_WORK TASK_:
Repeat the records. Each line must match exactly.

_TASK INPUTS_:

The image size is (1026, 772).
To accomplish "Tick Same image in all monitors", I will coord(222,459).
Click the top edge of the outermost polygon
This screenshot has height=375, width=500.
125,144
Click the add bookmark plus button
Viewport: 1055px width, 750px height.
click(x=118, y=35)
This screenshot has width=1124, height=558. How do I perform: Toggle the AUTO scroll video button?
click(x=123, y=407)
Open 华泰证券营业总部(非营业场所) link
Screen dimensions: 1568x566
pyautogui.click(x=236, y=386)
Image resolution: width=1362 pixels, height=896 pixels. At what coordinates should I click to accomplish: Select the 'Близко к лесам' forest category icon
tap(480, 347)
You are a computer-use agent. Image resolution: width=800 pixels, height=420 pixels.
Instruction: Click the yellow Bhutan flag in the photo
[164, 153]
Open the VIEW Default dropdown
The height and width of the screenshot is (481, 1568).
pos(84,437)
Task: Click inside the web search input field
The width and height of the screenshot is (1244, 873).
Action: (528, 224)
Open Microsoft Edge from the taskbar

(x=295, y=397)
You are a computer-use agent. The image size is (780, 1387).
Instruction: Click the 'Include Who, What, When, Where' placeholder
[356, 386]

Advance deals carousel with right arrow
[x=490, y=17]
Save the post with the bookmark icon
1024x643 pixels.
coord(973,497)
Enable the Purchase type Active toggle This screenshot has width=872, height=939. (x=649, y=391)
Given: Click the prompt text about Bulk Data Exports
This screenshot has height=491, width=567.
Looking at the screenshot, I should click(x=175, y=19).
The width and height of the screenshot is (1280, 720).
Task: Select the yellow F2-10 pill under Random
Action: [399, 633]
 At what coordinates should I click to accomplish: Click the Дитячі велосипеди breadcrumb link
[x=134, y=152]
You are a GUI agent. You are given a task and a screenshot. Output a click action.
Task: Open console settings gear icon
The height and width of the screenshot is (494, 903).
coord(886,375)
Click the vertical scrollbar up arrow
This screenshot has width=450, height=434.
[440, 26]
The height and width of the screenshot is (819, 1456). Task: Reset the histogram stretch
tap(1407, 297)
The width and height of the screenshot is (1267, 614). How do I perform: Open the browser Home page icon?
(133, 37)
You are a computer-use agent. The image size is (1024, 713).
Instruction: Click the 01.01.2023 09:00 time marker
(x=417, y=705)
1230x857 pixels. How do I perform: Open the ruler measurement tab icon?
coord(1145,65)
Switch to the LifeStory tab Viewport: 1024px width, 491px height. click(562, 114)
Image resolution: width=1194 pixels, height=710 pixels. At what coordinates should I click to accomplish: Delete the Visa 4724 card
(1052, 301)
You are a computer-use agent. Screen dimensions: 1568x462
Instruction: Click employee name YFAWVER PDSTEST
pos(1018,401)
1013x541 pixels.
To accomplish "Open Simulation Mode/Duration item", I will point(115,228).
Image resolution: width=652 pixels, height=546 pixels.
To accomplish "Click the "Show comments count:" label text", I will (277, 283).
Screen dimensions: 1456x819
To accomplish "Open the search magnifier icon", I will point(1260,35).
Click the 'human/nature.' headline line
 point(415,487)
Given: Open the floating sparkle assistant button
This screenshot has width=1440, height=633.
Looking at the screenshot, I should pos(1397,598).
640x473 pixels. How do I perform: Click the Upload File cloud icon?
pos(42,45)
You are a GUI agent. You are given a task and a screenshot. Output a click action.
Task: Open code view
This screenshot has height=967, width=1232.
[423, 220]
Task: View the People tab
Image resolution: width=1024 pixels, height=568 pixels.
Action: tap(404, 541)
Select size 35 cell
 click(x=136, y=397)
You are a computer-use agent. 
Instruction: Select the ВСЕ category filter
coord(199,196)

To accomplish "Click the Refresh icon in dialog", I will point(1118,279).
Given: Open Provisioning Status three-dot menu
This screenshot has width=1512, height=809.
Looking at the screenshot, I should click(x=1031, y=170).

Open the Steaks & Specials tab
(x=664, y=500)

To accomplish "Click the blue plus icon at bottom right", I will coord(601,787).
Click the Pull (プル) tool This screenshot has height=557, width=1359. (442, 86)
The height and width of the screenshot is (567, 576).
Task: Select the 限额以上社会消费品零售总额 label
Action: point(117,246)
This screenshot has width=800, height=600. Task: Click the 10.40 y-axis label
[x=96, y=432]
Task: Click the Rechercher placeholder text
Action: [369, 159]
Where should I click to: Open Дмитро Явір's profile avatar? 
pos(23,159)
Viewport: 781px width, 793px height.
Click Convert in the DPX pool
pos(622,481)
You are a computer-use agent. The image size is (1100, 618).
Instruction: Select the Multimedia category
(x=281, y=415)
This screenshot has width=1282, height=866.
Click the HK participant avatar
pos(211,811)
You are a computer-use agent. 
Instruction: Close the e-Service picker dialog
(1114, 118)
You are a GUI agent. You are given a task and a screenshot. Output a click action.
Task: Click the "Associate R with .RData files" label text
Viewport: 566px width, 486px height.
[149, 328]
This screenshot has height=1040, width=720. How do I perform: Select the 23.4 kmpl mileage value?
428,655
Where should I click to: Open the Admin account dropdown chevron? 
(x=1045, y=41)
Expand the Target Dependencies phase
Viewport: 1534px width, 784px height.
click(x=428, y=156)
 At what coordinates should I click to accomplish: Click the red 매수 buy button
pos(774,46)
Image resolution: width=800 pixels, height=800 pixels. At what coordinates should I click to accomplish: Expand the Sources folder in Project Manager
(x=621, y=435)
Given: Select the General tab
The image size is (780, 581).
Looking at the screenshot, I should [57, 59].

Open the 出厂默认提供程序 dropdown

_ANSWER SPACE_:
The image size is (1026, 772).
To accomplish "Tick Same image in all monitors", I will coord(222,459).
Click the top edge of the outermost polygon
This screenshot has height=375, width=500.
125,144
Click the add bookmark plus button
Viewport: 1055px width, 750px height.
click(x=118, y=35)
This screenshot has width=1124, height=558. How do I perform: Toggle the AUTO scroll video button?
click(x=123, y=407)
Open 华泰证券营业总部(非营业场所) link
Screen dimensions: 1568x566
pyautogui.click(x=236, y=386)
Image resolution: width=1362 pixels, height=896 pixels. At what coordinates should I click to accomplish: Select the 'Близко к лесам' forest category icon
tap(480, 347)
You are a computer-use agent. Image resolution: width=800 pixels, height=420 pixels.
Instruction: Click the yellow Bhutan flag in the photo
[164, 153]
Open the VIEW Default dropdown
The height and width of the screenshot is (481, 1568).
pos(84,437)
Task: Click inside the web search input field
The width and height of the screenshot is (1244, 873).
Action: (528, 224)
Open Microsoft Edge from the taskbar

(x=295, y=397)
You are a computer-use agent. The image size is (780, 1387).
Instruction: Click the 'Include Who, What, When, Where' placeholder
[356, 386]

Advance deals carousel with right arrow
[x=490, y=17]
Save the post with the bookmark icon
1024x643 pixels.
coord(973,497)
Enable the Purchase type Active toggle This screenshot has width=872, height=939. (x=649, y=391)
Given: Click the prompt text about Bulk Data Exports
This screenshot has height=491, width=567.
Looking at the screenshot, I should click(x=175, y=19).
The width and height of the screenshot is (1280, 720).
Task: Select the yellow F2-10 pill under Random
Action: [399, 633]
 At what coordinates should I click to accomplish: Click the Дитячі велосипеди breadcrumb link
[x=134, y=152]
You are a GUI agent. You are given a task and a screenshot. Output a click action.
Task: Open console settings gear icon
The height and width of the screenshot is (494, 903).
coord(886,375)
Click the vertical scrollbar up arrow
This screenshot has width=450, height=434.
[440, 26]
The height and width of the screenshot is (819, 1456). Task: Reset the histogram stretch
tap(1407, 297)
The width and height of the screenshot is (1267, 614). How do I perform: Open the browser Home page icon?
(133, 37)
You are a computer-use agent. The image size is (1024, 713).
Instruction: Click the 01.01.2023 09:00 time marker
(x=417, y=705)
1230x857 pixels. How do I perform: Open the ruler measurement tab icon?
coord(1145,65)
Switch to the LifeStory tab Viewport: 1024px width, 491px height. click(562, 114)
Image resolution: width=1194 pixels, height=710 pixels. At what coordinates should I click to accomplish: Delete the Visa 4724 card
(1052, 301)
You are a computer-use agent. Screen dimensions: 1568x462
Instruction: Click employee name YFAWVER PDSTEST
pos(1018,401)
1013x541 pixels.
To accomplish "Open Simulation Mode/Duration item", I will point(115,228).
Image resolution: width=652 pixels, height=546 pixels.
To accomplish "Click the "Show comments count:" label text", I will (277, 283).
Screen dimensions: 1456x819
To accomplish "Open the search magnifier icon", I will point(1260,35).
Click the 'human/nature.' headline line
 point(415,487)
Given: Open the floating sparkle assistant button
This screenshot has width=1440, height=633.
Looking at the screenshot, I should pos(1397,598).
640x473 pixels. How do I perform: Click the Upload File cloud icon?
pos(42,45)
You are a GUI agent. You are given a task and a screenshot. Output a click action.
Task: Open code view
This screenshot has height=967, width=1232.
[423, 220]
Task: View the People tab
Image resolution: width=1024 pixels, height=568 pixels.
Action: tap(404, 541)
Select size 35 cell
 click(x=136, y=397)
You are a computer-use agent. 
Instruction: Select the ВСЕ category filter
coord(199,196)

To accomplish "Click the Refresh icon in dialog", I will point(1118,279).
Given: Open Provisioning Status three-dot menu
This screenshot has width=1512, height=809.
Looking at the screenshot, I should click(x=1031, y=170).

Open the Steaks & Specials tab
(x=664, y=500)

To accomplish "Click the blue plus icon at bottom right", I will coord(601,787).
Click the Pull (プル) tool This screenshot has height=557, width=1359. (442, 86)
The height and width of the screenshot is (567, 576).
Task: Select the 限额以上社会消费品零售总额 label
Action: point(117,246)
This screenshot has width=800, height=600. Task: Click the 10.40 y-axis label
[x=96, y=432]
Task: Click the Rechercher placeholder text
Action: [369, 159]
Where should I click to: Open Дмитро Явір's profile avatar? 
pos(23,159)
Viewport: 781px width, 793px height.
Click Convert in the DPX pool
pos(622,481)
You are a computer-use agent. The image size is (1100, 618).
Instruction: Select the Multimedia category
(x=281, y=415)
This screenshot has width=1282, height=866.
Click the HK participant avatar
pos(211,811)
You are a computer-use agent. 
Instruction: Close the e-Service picker dialog
(1114, 118)
You are a GUI agent. You are given a task and a screenshot. Output a click action.
Task: Click the "Associate R with .RData files" label text
Viewport: 566px width, 486px height.
[149, 328]
This screenshot has height=1040, width=720. How do I perform: Select the 23.4 kmpl mileage value?
428,655
Where should I click to: Open the Admin account dropdown chevron? 
(x=1045, y=41)
Expand the Target Dependencies phase
Viewport: 1534px width, 784px height.
click(x=428, y=156)
 At what coordinates should I click to accomplish: Click the red 매수 buy button
pos(774,46)
Image resolution: width=800 pixels, height=800 pixels. At what coordinates should I click to accomplish: Expand the Sources folder in Project Manager
(x=621, y=435)
Given: Select the General tab
The image size is (780, 581).
Looking at the screenshot, I should [57, 59].

Open the 出厂默认提供程序 dropdown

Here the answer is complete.